Other combinations may be generated based on one or more token
combination rules. For example, for a transposition of first name
and last name tokens in a personal name record, two combinations of
the tokens may be generated. One combination keeps the original
personal name in the record. The other combination may be generated
based on a token combination rule that causes the first name token
and the last name token of the record to be swapped. An example
token combination rule is described below with reference to FIG.
3.
[0027] With reference again to FIG. 2, matchcodes may be generated
at step 212 based on the different combinations of the tokens. For
example, a matchcode may be generated for each combination of the
tokens. The generated matchcodes may be used to compare with a
plurality of record clusters. At step 214, the record may be
assigned to every record cluster that matches with one matchcode of
the record.
[0028] FIG. 3 shows the configuration 300 of an example token
combination rule. The example token combination rule has three
components: its conditions 302, its actions 304, and its weight
306. A condition is described by a tuple {TOKEN, CATEGORY,
MIN_LIKELIHOOD}, which denotes that, in order for this condition to
be satisfied, the token with name TOKEN has the category with name
CATEGORY assigned to it, with a likelihood greater or equal to
MIN_LIKELIHOOD. There is also an optional flag for negation. If the
negation flag is specified, the logic is reversed: the token does
not have CATEGORY assigned. A rule may have zero or more
conditions; all the conditions for a rule may need to be satisfied
in order for the rule to be applied.
[0029] An action is described by a mapping
NOMINAL.fwdarw.REPLACEMENT, which denotes that the token with name
NOMINAL is to be replaced by the token with name REPLACEMENT. The
empty token (a blank string) is allowed to be specified as the
replacement token in any action. The number of actions in a rule is
equal to the maximum number of tokens inherent to the type of
record under consideration.
[0030] The weight of a rule is a single number which reflects the
importance of that rule, relative to the other token combination
rules and to the "default" no-rule option that accepts the original
record without changes.
[0031] Based on analysis of the tokens' assigned categories, a
token combination rule's conditions are evaluated to determine if
the rule is to be applied. Each applied rule results in an
input-stage remapping of tokens as described by the rule's actions.

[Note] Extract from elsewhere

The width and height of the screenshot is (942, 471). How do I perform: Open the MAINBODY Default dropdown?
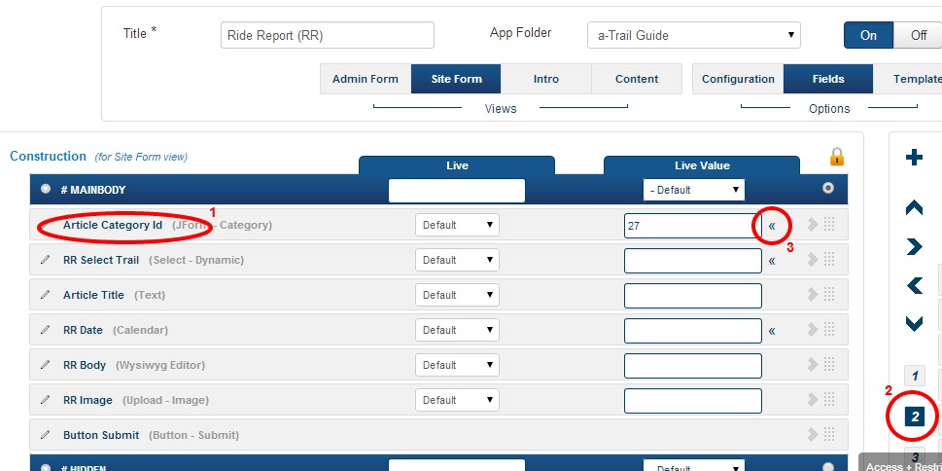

A set of K rules may therefore produce a set of up to K matchcodes,
in addition to the "default" matchcode produced by applying no rule
at all, for a total of between 1 and K+1 matchcodes. The score
assigned to each matchcode is computed using the scaled weight of
the rule that produces the matchcode.
[0032] The example token combination rule shown in FIG. 3 may be
used to solve a possible input error of transposed first and last
names in a record. The conditions for the rule 302 may be obtained
by observing that not all possible names are equally prone to
transpositions. Some first names are not very commonly used as last
names, and vice versa--so transposition errors may be less likely
in these cases. A category is defined for first names called
COULD_BE_LAST. A process is applied for determining to what degree
a first name "could be" a last name (i.e. its likelihood with
respect to the category COULD_BE_LAST). The process could, for
example, make use of a dictionary of common first names with
numeric or qualitative likelihood values. Any name encountered that
is not in this dictionary could be assigned a default (e.g. low)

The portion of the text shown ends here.